8 favorite Unix admin tricks and time-savers
With the clocks turned back and the Big Vote about to happen, I'm up for a bit of nostalgia. And nothing pleases me more than doting on some of my favorite Unix commands, aliases and "tricks".
Probably my all-time favorite is top. Even with commands like prstat and sar on some of the systems I use routinely, top is there with a quick answer and is nearly, if not completely, ubiquitous. A quick check of a system with top tells me a lot about the system's performance. And, of all the output available through top, the load average gives me some of the best insights. If see something like this on the top line of my top output, I know the system is carrying a very light load. The one-, five, and fifteen-minute load averages provide a quick glimpse into whether processes are queueing up for access to the CPU. With numbers like these, I can tell that a process is waiting only once in a while -- maybe every 8th or 3rd time the system checks. I can also tell that the load is getting a little lighter (though keep in mind that the past 15 minutes doesn't give us a very long time span to examine).
load average: 0.13, 0.21, 0.35
Various find commands have come to my rescue time and time again. Whether I'm searching for especially large files with a command such as this:
# find /var -size +1000000 -ls
or looking for large directories with a command such as this that identifies directories, calculates their sizes and shows them to me in largest-first order:
# find . -maxdepth 1 -type d -print | xargs du -sk | sort -rn 2526744 . 932688 ./share 722228 ./lib 370316 ./local 248664 ./src 203512 ./bin 25440 ./sbin 18796 ./include 596 ./games 92 ./lib64
find helps track down the source of many file system too full problems.
For determining what services are running, there's the netstat command. I only recently discovered that I could stop doing "netstat -an | grep LISTEN" in favor of "netstat -l". If I want to see ports in the LISTEN state, but not the active domain sockets (i.e., the LISTENING lines) as well, I might use an alias like this one:
listen='netstat -l | grep "LISTEN "'
Another very useful command is md5sum. This command helps to verify the integrity of files by generating a reliable checksum. Just knowing that two files are the same size doesn't tell you whether they're identical. If they're on the same system, you can always run a diff (diff file1 file2), but md5sum can tell you if they're the same even when they're on systems separated by thousands of miles.

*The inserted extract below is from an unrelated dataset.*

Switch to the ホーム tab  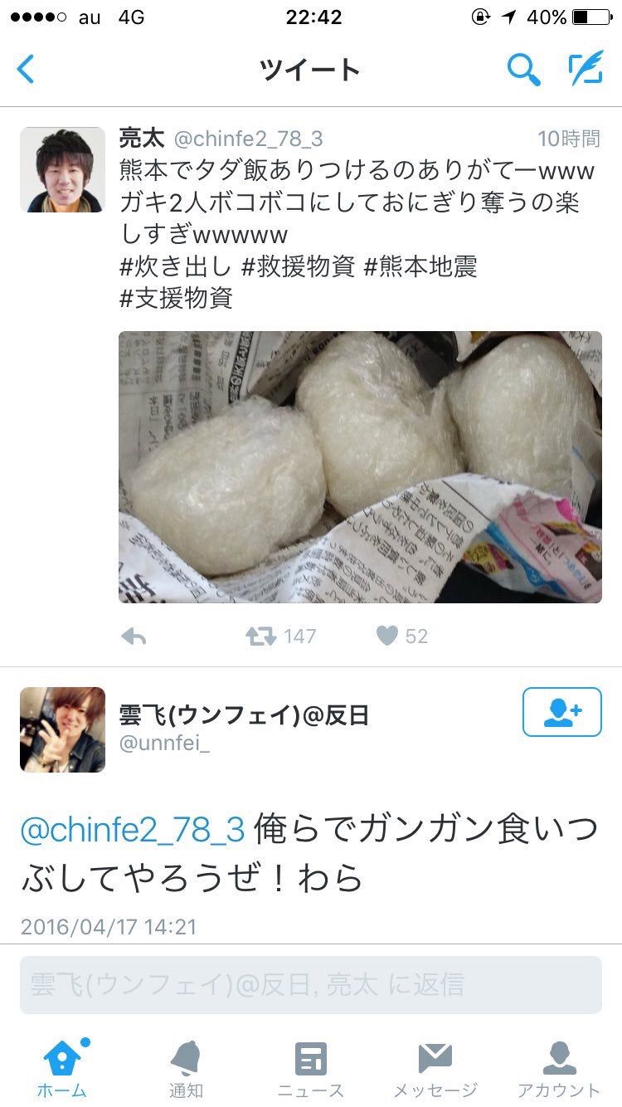tap(62, 1069)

The pkill command is also one the most handy Unix admin commands that I know. Being able to kill processes by their names rather than having to provide process IDs saves me time. Killing all processes associated with a particular user (e.g., pkill -u badguy) is a real winner.

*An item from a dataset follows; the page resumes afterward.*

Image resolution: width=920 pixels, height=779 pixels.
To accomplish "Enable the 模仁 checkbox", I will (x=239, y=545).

The fuser command also ranks high in the list of most useful commands as it provides an easy way to figure out who or what process is using a particular file or directory.
# fuser . .: 3326c # ps -ef | grep 3326 root 3326 3319 0 21:04 pts/0 00:00:00 bash
The "c" following the process ID tells us that the current directory is, well, the current directory for process 3326. The type of access could also have been:
e executable being run. f open file. f is omitted in default display mode. F open file for writing. F is omitted in default display mode. r root directory. m mmap'ed file or shared library.

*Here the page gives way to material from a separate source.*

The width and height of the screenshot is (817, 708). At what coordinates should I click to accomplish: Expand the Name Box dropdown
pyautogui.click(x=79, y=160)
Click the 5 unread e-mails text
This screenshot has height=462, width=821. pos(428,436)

Being a long-time Unix sysadmin, I'm entitled to my moments in extreme laziness and creating an alias for the clear command allows me to clear my screen with two strokes.
I also sometimes use aliases to insert that pesky "sudo" into commands that I know I'm going to run or to forgive me if I get the commands wrong (hmm, is it useradd or adduser?).
if [ $UID -ne 0 ]; then alias reboot='sudo reboot' alias update='sudo apt-get upgrade' alias useradd='sudo /usr/sbin/useradd' alias adduser='sudo /usr/sbin/useradd' alias userdel='sudo /usr/sbin/userdel -f' alias deluser='sudo /usr/sbin/userdel -f' fi
I sure can't end this post without showing appreciation for the unalias command. This is especially useful when I'm working on systems that I don't manage. The rm command is so often aliased to "rm -i" and for good reason. Still, if I'm being my careful best, I may not want to be prompted 87 times to assure the system that, yes, I really mean to delete the files I am asking it to delete. The easy turning off of even a well-meant alias keeps me calm.